At the same time, Guy was raising finance for a new show under the Archaos banner, a stadium show called Game Over, co-written by Pierrot and Guy. Since Pierrot was otherwise engaged, Game Over became Guy’s show, and when it eventually came to production in 1995, Pierrot was not invited to direct it. The media picked up on Pierrot’s absence, commenting that the show was slick and polished but somehow lacked soul.

Allegedly, there was a verbal agreement between Pierrot and Guy that after Game Over had run its course, the name Archaos would only ever be used if both of them decided to work together again. Pierrot left France to live in Brazil where he set up a new venture called Circo da Madrugada; he then went on to Guinea in West Africa where he created a second company, Circus Baobab.

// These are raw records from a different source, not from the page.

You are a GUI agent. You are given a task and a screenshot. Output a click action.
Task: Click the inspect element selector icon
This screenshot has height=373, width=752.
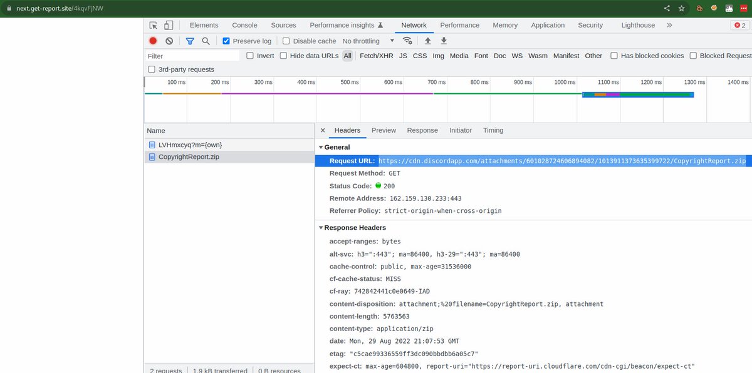click(154, 25)
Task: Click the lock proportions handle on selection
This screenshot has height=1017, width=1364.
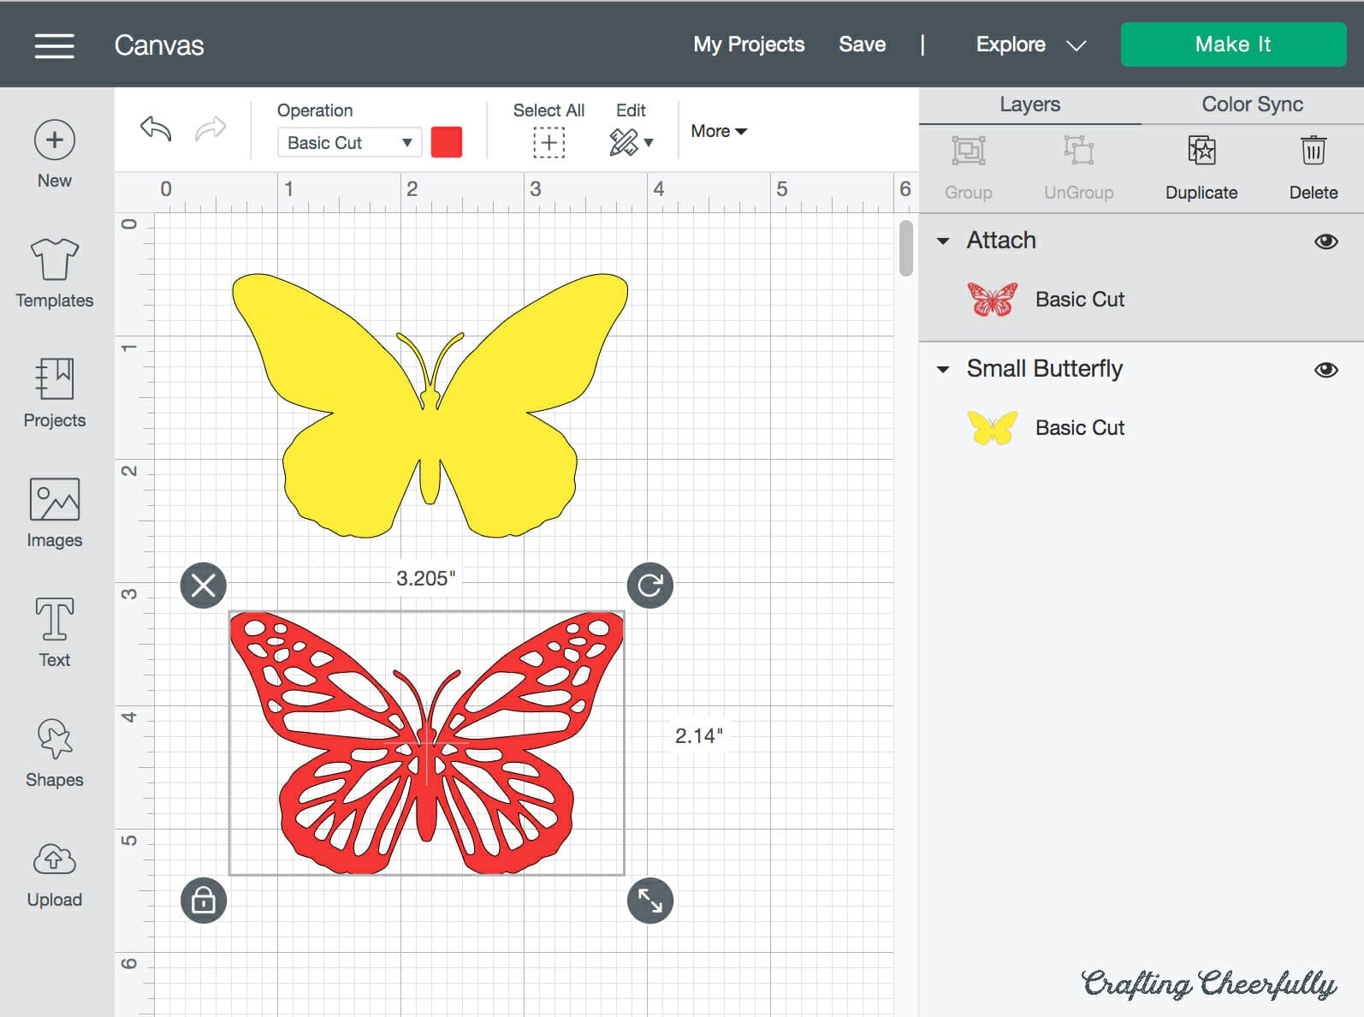Action: (204, 901)
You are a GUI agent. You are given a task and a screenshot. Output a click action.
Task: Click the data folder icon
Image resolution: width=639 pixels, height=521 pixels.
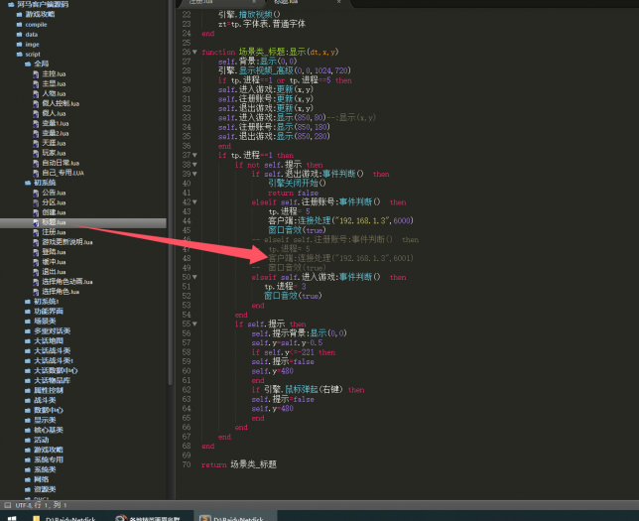19,34
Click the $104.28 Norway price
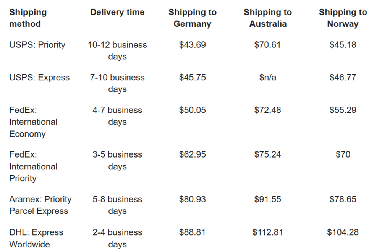 343,232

In addition to the shows he created for Circo da Madrugada and Circus Baobab, in the last ten years Pierrot directed, created and helped shape a huge body of work including Gerry Cottle’s Circus of Horrors, the opening of the Eurostar St Pancras Terminal in London with Bassline Circus, Zinzin for Tréteaux du Coeur Volant, Orfeu for Tous Fou to Fly, Les Bals de la Rose in Monaco, a show for Moscow’s Cirque Nikouline, Flying Dragon Circus in Beijing and B for Beethoven for arch-traditionalists Cirque Joseph Bouglione. But the original Archaos team of artistic director, producer, promoter and publicist was never to work together again.

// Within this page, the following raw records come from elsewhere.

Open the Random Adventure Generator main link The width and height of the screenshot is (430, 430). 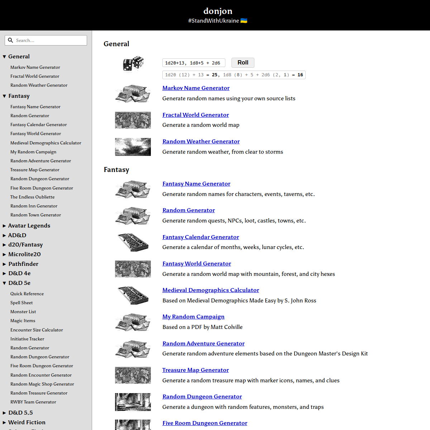[x=203, y=344]
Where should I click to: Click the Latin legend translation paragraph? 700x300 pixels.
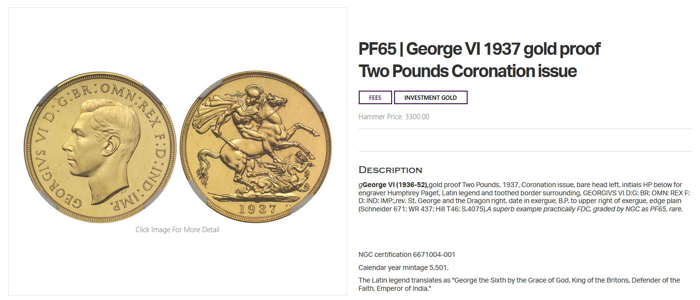(x=519, y=284)
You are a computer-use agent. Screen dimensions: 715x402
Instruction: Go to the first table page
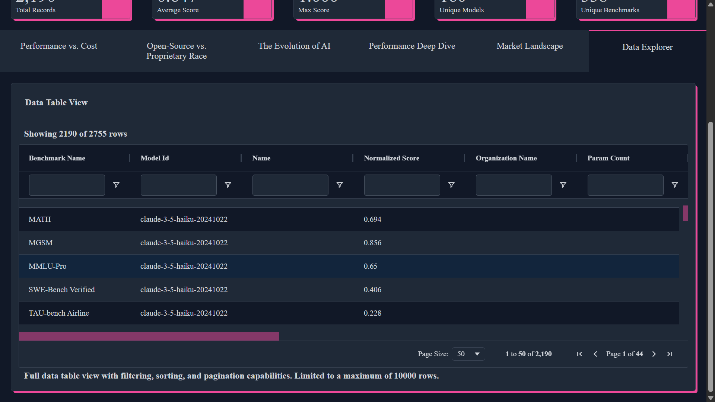[x=579, y=354]
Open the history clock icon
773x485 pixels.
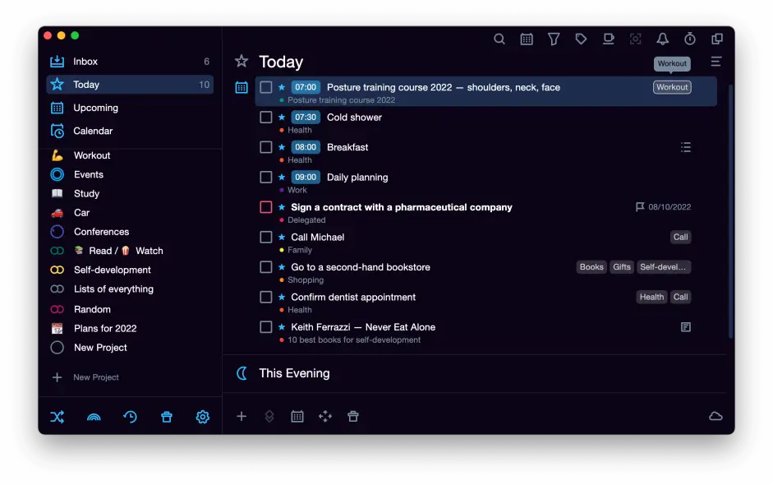coord(130,417)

Pierrot’s passion for creating poetic spectacle using the symbolism of circus arts continued to develop. His last show was Place des Anges, which continues to tour under the careful guidance of his wife Ana. The show takes place in the open air on a metal structure reminiscent of the original Chapiteau des Cordes. The show tells the tale of a renegade group of angels granted 24 hours’ parole from heaven. Swinging high above the audience’s heads, the angels are drawn down by earthly temptations, wings moulting, engulfing the public in tonnes of white feathers.

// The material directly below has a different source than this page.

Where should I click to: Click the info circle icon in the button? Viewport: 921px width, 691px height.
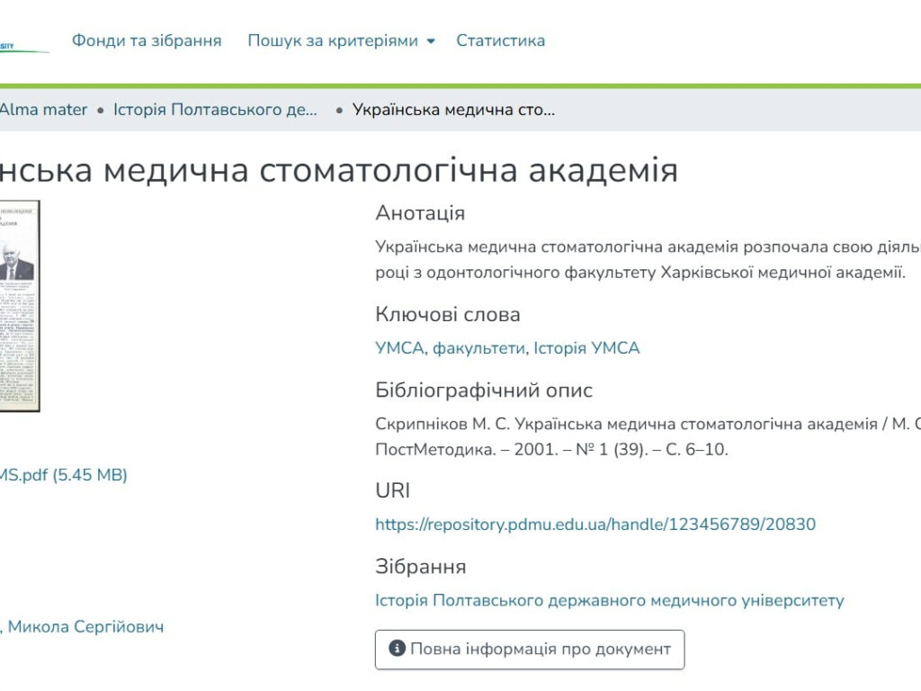397,649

Many bouinax and circus artists have died since Pierrot’s Archaos dissolved. Miraculously, Jason survived a 38-day coma, but there was the death in Dublin, an overdose in prison, a suicide, a fatal car crash, a coitus-induced heart attack as well as drug-, alcohol-, HIV- and cancer-related deaths. One of the most recent was Pierrot himself in March this year aged 56. Pierrot had an enormous appetite for life and never submitted to the cancer that raged within him. “The alien has been torn from me and the clown lives on!” he cried gleefully just before the end. Friends say Pierrot’s final act was to give the peace and love sign with one hand, and to offer the third finger – to life, death or whatever – with the other.